Three International Monetary Fund researchers have added a novel twist to the austerity debate, suggesting that some countries may be better off by not paying down their debt.
The IMF, of course, is the institution charged with helping countries reduce their debt burdens. And it has been particularly busy since the global financial crisis forced countries to take on more debt to avert the collapse of their economies.
But in a new staff discussion note published Tuesday, three economists in the IMF’s research department — Jonathan Ostry, Atish Ghosh, and Raphael Espinoza — question the conventional economic wisdom that sovereign debt burdens must be paid down.
“Recent debates have centered on the pace at which to pay down this debt, with few questions being asked about whether the debt needs to be paid down in the first place,” Ostry and Ghosh wrote in a blog post accompanying the note.
“A radical solution for high debt is to do nothing at all — just live with it,” they said.
Ostry and Ghosh concede that the distortionary taxation required for servicing public debt reduces the incentives of both capital and labor, resulting in lower private and public capital stocks and lower growth.

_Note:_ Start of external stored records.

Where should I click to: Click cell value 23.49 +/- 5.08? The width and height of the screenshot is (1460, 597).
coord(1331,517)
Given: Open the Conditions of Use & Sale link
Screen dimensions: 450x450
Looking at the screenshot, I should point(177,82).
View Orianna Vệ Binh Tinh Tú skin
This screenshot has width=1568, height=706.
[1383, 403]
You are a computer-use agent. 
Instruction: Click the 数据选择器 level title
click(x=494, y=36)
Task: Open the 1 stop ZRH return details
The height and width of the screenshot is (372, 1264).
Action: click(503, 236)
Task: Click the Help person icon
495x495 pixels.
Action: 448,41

But they argue that “it does not follow that paying down the debt is good for growth. This is a case where the cure may be worse than the disease: paying down the debt would require further distorting the economy, with a corresponding toll on investment and growth.”
Advanced economies, including the United States, United Kingdom, and Germany, that are solidly in the “green zone” of ample fiscal space can wait for their debt ratios to fall through higher economic growth or a boost in tax revenues over time, the researchers said.
At first blush, The Wall Street Journal said, the researchers’ argument “may seem out of character for the IMF. But upon further review, it’s actually in line with the fund’s recent calls for governments around the world to spur growth by spending more on infrastructure.”
“It’s also in line with U.S. administration calls for more spending by Germany and other countries that can afford to stimulate economic expansion,” the WSJ added.